* _Task requirements_
Please write out the material below as a numbered list, leaving out the blank lines.

* _Input for this task_
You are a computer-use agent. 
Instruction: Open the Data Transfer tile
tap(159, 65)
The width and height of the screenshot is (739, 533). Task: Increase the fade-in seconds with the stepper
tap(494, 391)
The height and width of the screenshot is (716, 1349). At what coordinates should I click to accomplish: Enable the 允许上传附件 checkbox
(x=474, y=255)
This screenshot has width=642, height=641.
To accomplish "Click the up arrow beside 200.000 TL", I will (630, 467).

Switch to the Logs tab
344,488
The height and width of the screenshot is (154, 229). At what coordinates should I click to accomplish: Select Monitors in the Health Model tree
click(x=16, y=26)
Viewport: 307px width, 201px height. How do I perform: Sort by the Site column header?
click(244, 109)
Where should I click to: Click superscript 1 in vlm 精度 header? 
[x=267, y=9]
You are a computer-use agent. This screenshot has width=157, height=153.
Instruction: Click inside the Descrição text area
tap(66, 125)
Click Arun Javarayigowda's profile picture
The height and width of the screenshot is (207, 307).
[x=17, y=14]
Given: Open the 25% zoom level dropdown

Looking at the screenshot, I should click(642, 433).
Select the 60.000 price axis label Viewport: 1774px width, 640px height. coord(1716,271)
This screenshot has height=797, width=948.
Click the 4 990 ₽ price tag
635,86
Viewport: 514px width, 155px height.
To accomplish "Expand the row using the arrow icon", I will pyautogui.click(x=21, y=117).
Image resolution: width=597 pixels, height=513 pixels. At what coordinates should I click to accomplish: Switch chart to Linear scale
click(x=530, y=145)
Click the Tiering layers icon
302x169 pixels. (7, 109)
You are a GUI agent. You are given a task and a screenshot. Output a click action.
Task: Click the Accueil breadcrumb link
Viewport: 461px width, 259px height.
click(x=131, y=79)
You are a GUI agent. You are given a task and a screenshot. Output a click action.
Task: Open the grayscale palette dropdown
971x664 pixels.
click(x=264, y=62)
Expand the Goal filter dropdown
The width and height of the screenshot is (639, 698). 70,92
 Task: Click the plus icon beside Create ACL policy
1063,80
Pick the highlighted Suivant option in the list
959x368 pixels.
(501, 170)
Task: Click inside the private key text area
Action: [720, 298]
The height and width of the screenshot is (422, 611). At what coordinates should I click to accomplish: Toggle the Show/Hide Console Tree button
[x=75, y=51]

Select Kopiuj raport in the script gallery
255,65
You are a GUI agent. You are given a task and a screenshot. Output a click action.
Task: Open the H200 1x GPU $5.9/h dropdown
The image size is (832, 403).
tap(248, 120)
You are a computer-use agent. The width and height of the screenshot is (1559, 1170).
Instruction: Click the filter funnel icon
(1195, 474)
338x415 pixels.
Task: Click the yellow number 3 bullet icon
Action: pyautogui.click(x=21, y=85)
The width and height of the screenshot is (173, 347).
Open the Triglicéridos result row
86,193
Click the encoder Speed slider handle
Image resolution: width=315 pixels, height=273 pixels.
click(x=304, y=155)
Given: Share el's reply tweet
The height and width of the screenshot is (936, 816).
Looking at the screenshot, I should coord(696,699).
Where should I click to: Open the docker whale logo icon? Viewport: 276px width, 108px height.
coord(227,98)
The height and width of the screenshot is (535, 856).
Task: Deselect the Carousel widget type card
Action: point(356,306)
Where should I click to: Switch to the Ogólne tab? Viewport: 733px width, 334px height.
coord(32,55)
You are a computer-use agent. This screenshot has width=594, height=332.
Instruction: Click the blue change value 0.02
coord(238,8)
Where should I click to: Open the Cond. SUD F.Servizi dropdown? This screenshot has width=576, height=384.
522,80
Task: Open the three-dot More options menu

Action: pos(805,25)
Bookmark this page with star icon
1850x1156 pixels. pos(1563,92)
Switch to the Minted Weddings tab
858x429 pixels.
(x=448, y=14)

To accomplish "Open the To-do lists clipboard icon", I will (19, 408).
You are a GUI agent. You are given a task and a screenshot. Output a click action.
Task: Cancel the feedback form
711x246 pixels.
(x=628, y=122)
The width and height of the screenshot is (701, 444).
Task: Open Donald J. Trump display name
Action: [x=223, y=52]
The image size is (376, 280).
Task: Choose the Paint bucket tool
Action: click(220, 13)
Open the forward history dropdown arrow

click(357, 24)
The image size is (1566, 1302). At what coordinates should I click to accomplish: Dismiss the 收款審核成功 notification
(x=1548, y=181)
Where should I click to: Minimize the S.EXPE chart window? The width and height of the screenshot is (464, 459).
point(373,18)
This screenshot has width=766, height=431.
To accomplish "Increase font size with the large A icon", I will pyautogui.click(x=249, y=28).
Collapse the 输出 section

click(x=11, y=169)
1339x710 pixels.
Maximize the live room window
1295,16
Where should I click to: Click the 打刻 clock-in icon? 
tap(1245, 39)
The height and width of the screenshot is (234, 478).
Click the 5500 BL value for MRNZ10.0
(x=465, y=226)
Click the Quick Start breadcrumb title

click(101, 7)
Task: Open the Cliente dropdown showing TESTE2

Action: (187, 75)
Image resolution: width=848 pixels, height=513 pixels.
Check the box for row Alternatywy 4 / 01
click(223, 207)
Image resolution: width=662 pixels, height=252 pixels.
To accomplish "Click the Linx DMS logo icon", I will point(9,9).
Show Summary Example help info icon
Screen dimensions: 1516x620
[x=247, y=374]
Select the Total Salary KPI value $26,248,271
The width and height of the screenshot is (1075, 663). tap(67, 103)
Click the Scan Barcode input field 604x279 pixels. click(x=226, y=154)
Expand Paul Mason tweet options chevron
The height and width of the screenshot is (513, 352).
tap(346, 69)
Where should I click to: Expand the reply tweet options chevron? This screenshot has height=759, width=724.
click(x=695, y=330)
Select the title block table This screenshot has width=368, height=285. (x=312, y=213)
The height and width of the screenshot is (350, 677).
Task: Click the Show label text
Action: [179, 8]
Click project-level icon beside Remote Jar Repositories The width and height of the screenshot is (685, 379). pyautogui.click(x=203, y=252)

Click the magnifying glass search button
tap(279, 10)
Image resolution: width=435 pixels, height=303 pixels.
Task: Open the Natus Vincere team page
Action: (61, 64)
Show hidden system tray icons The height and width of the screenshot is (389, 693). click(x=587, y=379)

* _Exercise answer_
1. You are a computer-use agent. 
2. Instruction: Open the Data Transfer tile
3. tap(159, 65)
4. The width and height of the screenshot is (739, 533). Task: Increase the fade-in seconds with the stepper
5. tap(494, 391)
6. The height and width of the screenshot is (716, 1349). At what coordinates should I click to accomplish: Enable the 允许上传附件 checkbox
7. (x=474, y=255)
8. This screenshot has width=642, height=641.
9. To accomplish "Click the up arrow beside 200.000 TL", I will (630, 467).
10. Switch to the Logs tab
11. 344,488
12. The height and width of the screenshot is (154, 229). At what coordinates should I click to accomplish: Select Monitors in the Health Model tree
13. click(x=16, y=26)
14. Viewport: 307px width, 201px height. How do I perform: Sort by the Site column header?
15. click(244, 109)
16. Where should I click to: Click superscript 1 in vlm 精度 header? 
17. [x=267, y=9]
18. You are a computer-use agent. This screenshot has width=157, height=153.
19. Instruction: Click inside the Descrição text area
20. tap(66, 125)
21. Click Arun Javarayigowda's profile picture
22. The height and width of the screenshot is (207, 307).
23. [x=17, y=14]
24. Given: Open the 25% zoom level dropdown
25. Looking at the screenshot, I should click(642, 433).
26. Select the 60.000 price axis label Viewport: 1774px width, 640px height. coord(1716,271)
27. This screenshot has height=797, width=948.
28. Click the 4 990 ₽ price tag
29. 635,86
30. Viewport: 514px width, 155px height.
31. To accomplish "Expand the row using the arrow icon", I will pyautogui.click(x=21, y=117).
32. Image resolution: width=597 pixels, height=513 pixels. At what coordinates should I click to accomplish: Switch chart to Linear scale
33. click(x=530, y=145)
34. Click the Tiering layers icon
35. 302x169 pixels. (7, 109)
36. You are a GUI agent. You are given a task and a screenshot. Output a click action.
37. Task: Click the Accueil breadcrumb link
38. Viewport: 461px width, 259px height.
39. click(x=131, y=79)
40. You are a GUI agent. You are given a task and a screenshot. Output a click action.
41. Task: Open the grayscale palette dropdown
42. 971x664 pixels.
43. click(x=264, y=62)
44. Expand the Goal filter dropdown
45. The width and height of the screenshot is (639, 698). 70,92
46.  Task: Click the plus icon beside Create ACL policy
47. 1063,80
48. Pick the highlighted Suivant option in the list
49. 959x368 pixels.
50. (501, 170)
51. Task: Click inside the private key text area
52. Action: [720, 298]
53. The height and width of the screenshot is (422, 611). At what coordinates should I click to accomplish: Toggle the Show/Hide Console Tree button
54. [x=75, y=51]
55. Select Kopiuj raport in the script gallery
56. 255,65
57. You are a GUI agent. You are given a task and a screenshot. Output a click action.
58. Task: Open the H200 1x GPU $5.9/h dropdown
59. The image size is (832, 403).
60. tap(248, 120)
61. You are a computer-use agent. The width and height of the screenshot is (1559, 1170).
62. Instruction: Click the filter funnel icon
63. (1195, 474)
64. 338x415 pixels.
65. Task: Click the yellow number 3 bullet icon
66. Action: pyautogui.click(x=21, y=85)
67. The width and height of the screenshot is (173, 347).
68. Open the Triglicéridos result row
69. 86,193
70. Click the encoder Speed slider handle
71. Image resolution: width=315 pixels, height=273 pixels.
72. click(x=304, y=155)
73. Given: Share el's reply tweet
74. The height and width of the screenshot is (936, 816).
75. Looking at the screenshot, I should coord(696,699).
76. Where should I click to: Open the docker whale logo icon? Viewport: 276px width, 108px height.
77. coord(227,98)
78. The height and width of the screenshot is (535, 856).
79. Task: Deselect the Carousel widget type card
80. Action: point(356,306)
81. Where should I click to: Switch to the Ogólne tab? Viewport: 733px width, 334px height.
82. coord(32,55)
83. You are a computer-use agent. This screenshot has width=594, height=332.
84. Instruction: Click the blue change value 0.02
85. coord(238,8)
86. Where should I click to: Open the Cond. SUD F.Servizi dropdown? This screenshot has width=576, height=384.
87. 522,80
88. Task: Open the three-dot More options menu
89. Action: pos(805,25)
90. Bookmark this page with star icon
91. 1850x1156 pixels. pos(1563,92)
92. Switch to the Minted Weddings tab
93. 858x429 pixels.
94. (x=448, y=14)
95. To accomplish "Open the To-do lists clipboard icon", I will (19, 408).
96. You are a GUI agent. You are given a task and a screenshot. Output a click action.
97. Task: Cancel the feedback form
98. 711x246 pixels.
99. (x=628, y=122)
100. The width and height of the screenshot is (701, 444).
101. Task: Open Donald J. Trump display name
102. Action: [x=223, y=52]
103. The image size is (376, 280).
104. Task: Choose the Paint bucket tool
105. Action: click(220, 13)
106. Open the forward history dropdown arrow
107. click(357, 24)
108. The image size is (1566, 1302). At what coordinates should I click to accomplish: Dismiss the 收款審核成功 notification
109. (x=1548, y=181)
110. Where should I click to: Minimize the S.EXPE chart window? The width and height of the screenshot is (464, 459).
111. point(373,18)
112. This screenshot has width=766, height=431.
113. To accomplish "Increase font size with the large A icon", I will pyautogui.click(x=249, y=28).
114. Collapse the 输出 section
115. click(x=11, y=169)
116. 1339x710 pixels.
117. Maximize the live room window
118. 1295,16
119. Where should I click to: Click the 打刻 clock-in icon? 
120. tap(1245, 39)
121. The height and width of the screenshot is (234, 478).
122. Click the 5500 BL value for MRNZ10.0
123. (x=465, y=226)
124. Click the Quick Start breadcrumb title
125. click(101, 7)
126. Task: Open the Cliente dropdown showing TESTE2
127. Action: (187, 75)
128. Image resolution: width=848 pixels, height=513 pixels.
129. Check the box for row Alternatywy 4 / 01
130. click(223, 207)
131. Image resolution: width=662 pixels, height=252 pixels.
132. To accomplish "Click the Linx DMS logo icon", I will point(9,9).
133. Show Summary Example help info icon
134. Screen dimensions: 1516x620
135. [x=247, y=374]
136. Select the Total Salary KPI value $26,248,271
137. The width and height of the screenshot is (1075, 663). tap(67, 103)
138. Click the Scan Barcode input field 604x279 pixels. click(x=226, y=154)
139. Expand Paul Mason tweet options chevron
140. The height and width of the screenshot is (513, 352).
141. tap(346, 69)
142. Where should I click to: Expand the reply tweet options chevron? This screenshot has height=759, width=724.
143. click(x=695, y=330)
144. Select the title block table This screenshot has width=368, height=285. (x=312, y=213)
145. The height and width of the screenshot is (350, 677).
146. Task: Click the Show label text
147. Action: [179, 8]
148. Click project-level icon beside Remote Jar Repositories The width and height of the screenshot is (685, 379). pyautogui.click(x=203, y=252)
149. Click the magnifying glass search button
150. tap(279, 10)
151. Image resolution: width=435 pixels, height=303 pixels.
152. Task: Open the Natus Vincere team page
153. Action: (61, 64)
154. Show hidden system tray icons The height and width of the screenshot is (389, 693). click(x=587, y=379)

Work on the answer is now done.